А в это время приближенные Ивана Грозного всерьез думала об очередном браке царя, на сей раз – с племянницей английской королевы Елизаветы Марией Гастингс. Царю сообщили, что сия девица весьма хороша собой и славится своей добродетелью. Этого было достаточно, чтобы в Лондон на переговоры о браке и «смотрины» был отправлен дворянин Федор Писемский.
Царь предвидел, что королева Елизавета может возразить, что он женат, и велел передать ей, что этот брак недействителен, ибо не признан архипастырями греческой церкви. Особым указом царь повелел послу:
«И сказать ее королевскому величеству, что Мария Нагая не царица, и будет пострижена в монастырь».
Кроме того, Писемский должен был обещать Елизавете тесный союз Англии с Русью.

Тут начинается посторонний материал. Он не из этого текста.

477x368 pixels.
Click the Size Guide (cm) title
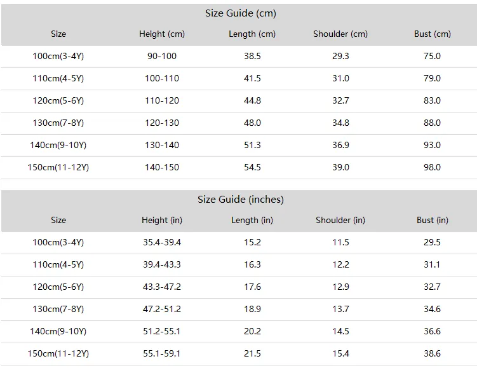[240, 13]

Королева приняла московского посла с большими почестями, по относительно сватовства дала уклончивый ответ. По ее словам, Мария Гастингс больна и видеть ее нельзя. Королева была в очень затруднительном положении. С одной стороны, ей очень хотелось породниться с русским царем, с другой же – Мария Гастингс не хотела и слышать о браке с государем, жестокости которого были хорошо известны в Европе. В конце концов, Елизавета нашла остроумный исход: под именем Марии Гастингс Писемскому показали какую-то рябую, кривобокую девицу почтенного возраста. Разумеется, после этого посол поспешил уехать из Лондона, чтобы сообщить царю, что его обманули и что выбранная им невеста похожа на чудовище.
За хитрость Елизаветы поплатился лейб-медик московского царя, англичанин Роберт, который первый сообщил ему о красоте Марии Гастингс: его замучили в застенке.

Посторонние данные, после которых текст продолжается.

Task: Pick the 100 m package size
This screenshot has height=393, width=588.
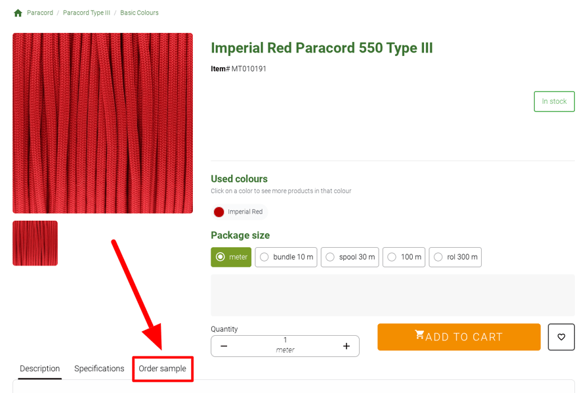Action: tap(404, 257)
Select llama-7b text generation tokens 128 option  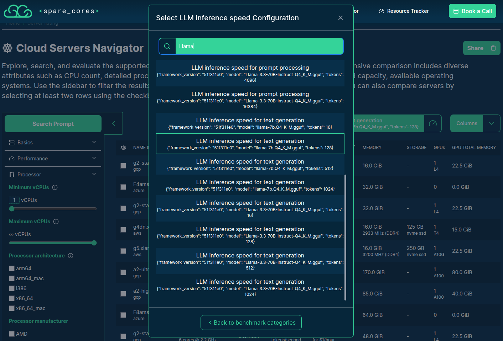(x=250, y=144)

Между тем Мария Нагая благополучно разрешилась от бремени сыном, которого Иван Васильевич повелел наречь Дмитрием. Но продолжать супружескую жизнь с некогда столь любезной ему Марией Грозный не пожелал, и когда она, оправившись после родов, предстала пред его очами, повелел ей отъехать с младенцем в город Углич и жить там тишайше.
Мария, разумеется, повиновалась. Любое место на Руси казалось ей спокойнее и приятнее, нежели царские палаты, где медленно, но неотвратимо сходил с ума ее венценосный супруг.

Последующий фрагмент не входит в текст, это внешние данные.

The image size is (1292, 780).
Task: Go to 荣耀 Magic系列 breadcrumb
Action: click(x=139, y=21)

Накануне своей смерти, 17 марта 1584 года, царь отправил боярина Шуйского в Швецию. Ему сообщили, что у шведского короля есть дальняя родственница, отличающаяся удивительной красотой. Царь решил посвататься за шведскую принцессу. Он предлагал королю тесный союз и всевозможные льготы. Но Шуйскому не было суждено покинуть пределы Руси. На другой день его догнал курьер с вестью о кончине царя. Иоанн умер внезапно, во время партии в шахматы.
Даже его могучий организм не выдержал тех оргий, среди которых протекала его жизнь.
Вот как описывает смерть Грозного историк Н. Костомаров:
«В начале 1584 года открылась у него страшная болезнь; какое – то гниение внутри; от него исходил отвратительный запах. Иноземные врачи расточали над ним свое искусство; по монастырям раздавались обильные милостыни, по церквам велено молиться за больного царя, и в то же время суеверный Иван приглашал к себе знахарей и знахарок. Их привозили с далекого севера; какие – то волхвы предрекли ему, как говорят, день смерти… Иван то падал духом, молился, приказывал кормить нищих и пленных, выпускал из темниц заключенных, то опять порывался к прежней необузданности…
Ему казалось, что его околдовали, потом он воображал, что это колдовство было уже уничтожено другими средствами. Он то собирался умирать, то с уверенностью говорил, что будет жив. Между тем тело покрывалось волдырями и ранами. Вонь от него становилась невыносимее.